Yesterday was the 82nd anniversary of the stock market crash…and my birth. So Happy Birthday to me! What is it like to be 82 years of age, exactly as it was to be 81 years of age. Optimistically, I assume that if I turn 83 it will be exactly as it was to be 82. However, there will have to be a moment when this seeming continuity no longer continues, and I will have to acknowledge that I don’t still feel like I did last year. It is inevitable, part of my continuing journey to the West.
How did I celebrate this somewhat questionable accomplishment? Well, last night I had dinner at Papa Byrd’s restaurant, the only restaurant in our little city that ever has anything in the least bit unusual. My friend Mark, the chef, presented us with some wonderful pork ribs as an appetizer, a lovely dinner of baked Tilapia on a bed of delicious rice and mushrooms, and a fine bottle of Pinot Grigio. Not to be outdone, my wife cooked for me this evening, along with my Son and his lovely wife, a wonderful London Broil with mixed vegetables from our garden, followed by apple pie from our modest orchard, genuine American food, completely free of chemicals of any kind and lovingly prepared. I am a lucky man indeed. Most of my peers are already gone from one condition, accident, suicide, or another so I don’t expect many cards or phone calls, but there are still a few.
Here at Sandhill (or pile, more realistically described) the seasons are proceeding as they should be. The gardens (we have two) are now shut down, the harvest is in (such as it was), the firewood has been cut and split, we had our first (very light) snow, and the autumn weather for the past couple of days has been absolutely gorgeous. We seem to escape the extremes of weather and disasters that occur in the rest of the country, earthquakes, tornadoes, severe snowstorms, devastating rains, and what-have-you. Somehow life has been unusually good to me. I have no idea why this should be, it certainly can’t be because I have lived without sin or bad habits. I am most grateful to the Great Mystery for this blessing.
Today, my wife who is a contestant in the Charcutepalooza contest (see Mrs. Wheelbarrow’s blog site) spent much of the day butchering a fresh pork leg so she could comply with this month’s contest, making “noix de jambon,” or as Mrs. Wheelbarrow and Les Grrls call it, “noix de Camont .“ This has been a year-long contest that will finally end after the last challenge next month. As there are 400 contestants from all over the world, including several master chefs, she is not likely to win (although I think she should as she has done everything wonderfully well), but we have learned a great deal about charcuterie. From this one pork leg we will make three “jambons,” two tasso hams, one five pound regular ham, several pork schnitzels, four packages of pork for stew, and a great deal of fat for rendering. All this, along with the pickles, jams, jellies, canned beans, corn, carrots, parsnips, and celery from the garden will help get us through the winter (along with a few other things like garlic and leeks we get from another gardener). This is a great place to live. I can imagine myself refusing to retire, wandering the halls of UCLA endlessly with a “minder,” and otherwise miserable with no other life. I have no regrets about retirement.
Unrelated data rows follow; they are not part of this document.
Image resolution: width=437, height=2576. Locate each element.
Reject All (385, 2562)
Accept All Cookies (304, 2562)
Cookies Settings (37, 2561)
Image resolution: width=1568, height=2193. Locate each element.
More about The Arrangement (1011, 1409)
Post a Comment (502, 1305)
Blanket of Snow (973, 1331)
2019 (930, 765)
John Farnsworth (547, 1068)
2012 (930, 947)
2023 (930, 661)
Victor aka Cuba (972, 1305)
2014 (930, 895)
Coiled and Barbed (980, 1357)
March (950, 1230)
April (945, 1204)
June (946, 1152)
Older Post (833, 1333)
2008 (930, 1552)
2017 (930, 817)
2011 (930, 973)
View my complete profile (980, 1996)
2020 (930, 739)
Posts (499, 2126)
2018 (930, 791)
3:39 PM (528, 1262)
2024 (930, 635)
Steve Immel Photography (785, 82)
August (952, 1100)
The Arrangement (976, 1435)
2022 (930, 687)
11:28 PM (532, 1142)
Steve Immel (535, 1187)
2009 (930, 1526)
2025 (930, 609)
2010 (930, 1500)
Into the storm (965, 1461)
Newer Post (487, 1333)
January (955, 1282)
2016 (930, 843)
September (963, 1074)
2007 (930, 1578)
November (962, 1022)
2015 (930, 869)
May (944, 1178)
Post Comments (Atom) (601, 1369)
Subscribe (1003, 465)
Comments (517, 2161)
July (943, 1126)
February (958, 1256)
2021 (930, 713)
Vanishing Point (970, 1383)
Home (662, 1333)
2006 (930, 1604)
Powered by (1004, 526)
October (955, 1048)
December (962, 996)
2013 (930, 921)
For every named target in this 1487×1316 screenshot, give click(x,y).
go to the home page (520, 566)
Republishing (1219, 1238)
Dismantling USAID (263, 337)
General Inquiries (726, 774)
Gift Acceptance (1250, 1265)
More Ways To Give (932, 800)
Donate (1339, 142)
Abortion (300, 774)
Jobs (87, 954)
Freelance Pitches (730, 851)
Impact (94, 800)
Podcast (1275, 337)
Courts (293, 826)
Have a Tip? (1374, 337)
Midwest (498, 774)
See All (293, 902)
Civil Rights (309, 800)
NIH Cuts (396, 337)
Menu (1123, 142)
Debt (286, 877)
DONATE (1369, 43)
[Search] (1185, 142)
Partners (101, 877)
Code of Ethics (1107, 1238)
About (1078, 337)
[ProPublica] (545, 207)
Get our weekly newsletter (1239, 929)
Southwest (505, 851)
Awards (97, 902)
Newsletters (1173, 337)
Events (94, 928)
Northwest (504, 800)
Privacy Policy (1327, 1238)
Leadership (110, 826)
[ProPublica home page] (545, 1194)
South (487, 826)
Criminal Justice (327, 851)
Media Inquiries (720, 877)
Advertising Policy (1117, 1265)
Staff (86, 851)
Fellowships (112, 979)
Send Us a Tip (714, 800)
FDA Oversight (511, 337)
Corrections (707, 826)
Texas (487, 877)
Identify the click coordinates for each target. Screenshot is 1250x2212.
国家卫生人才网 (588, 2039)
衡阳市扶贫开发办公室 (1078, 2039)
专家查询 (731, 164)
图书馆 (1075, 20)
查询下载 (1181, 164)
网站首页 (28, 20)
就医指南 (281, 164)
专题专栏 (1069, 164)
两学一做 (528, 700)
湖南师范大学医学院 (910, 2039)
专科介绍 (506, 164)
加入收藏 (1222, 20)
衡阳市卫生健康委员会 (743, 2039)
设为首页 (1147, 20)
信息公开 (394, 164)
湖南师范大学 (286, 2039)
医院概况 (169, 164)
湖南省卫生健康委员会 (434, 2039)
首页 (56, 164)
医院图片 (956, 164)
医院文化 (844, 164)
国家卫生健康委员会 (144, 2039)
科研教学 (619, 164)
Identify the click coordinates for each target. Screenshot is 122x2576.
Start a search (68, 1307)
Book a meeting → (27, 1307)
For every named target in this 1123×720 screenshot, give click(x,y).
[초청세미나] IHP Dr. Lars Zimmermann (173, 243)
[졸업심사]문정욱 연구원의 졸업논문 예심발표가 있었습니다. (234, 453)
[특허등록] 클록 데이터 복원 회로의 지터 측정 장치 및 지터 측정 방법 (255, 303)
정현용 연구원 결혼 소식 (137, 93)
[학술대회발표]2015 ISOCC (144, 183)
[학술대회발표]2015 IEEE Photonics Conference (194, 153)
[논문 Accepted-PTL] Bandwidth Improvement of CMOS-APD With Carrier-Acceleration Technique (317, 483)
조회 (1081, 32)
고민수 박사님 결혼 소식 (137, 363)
This is, for me, the finest season of the year. I love autumn. The larch are now turning that marvelous golden color and dropping their carpet of needles, the deciduous trees (we don’t have as many of them as I would like)are dropping leaves of yellow, orange, and red, the hay has been harvested and stretches out on the fields, giving a remarkable feeling of peaceful contentment, and the snow is slowly working its way down the mountainsides of the Purcell range to the East and the Selkirk range to the West. The Kootenai valley with its patterned and colored fields stretches out for miles, the marvelous Kootenai River flows through it as it has for centuries (unfortunately without many sturgeon or burbot that once thrived in it), and our attractive little town lies comfortably along its banks as it has now for slightly more than a hundred years. In my dotage I am must more at peace with myself than ever before. I have omitted most of my adult life so far in my discussion of my journey to the West, partly because I think back with so many regrets, so many embarrassing moments, such stupidity, and such remarkably self-destructive behavior, but also because I know so many things about so many others that have affected my life, but that I could never under any circumstances reveal, it makes me understand that a truly complete, honest, and true autobiography is an impossibility.
The rain fell alike upon the just and upon the unjust, and for nothing was there a why and a wherefore.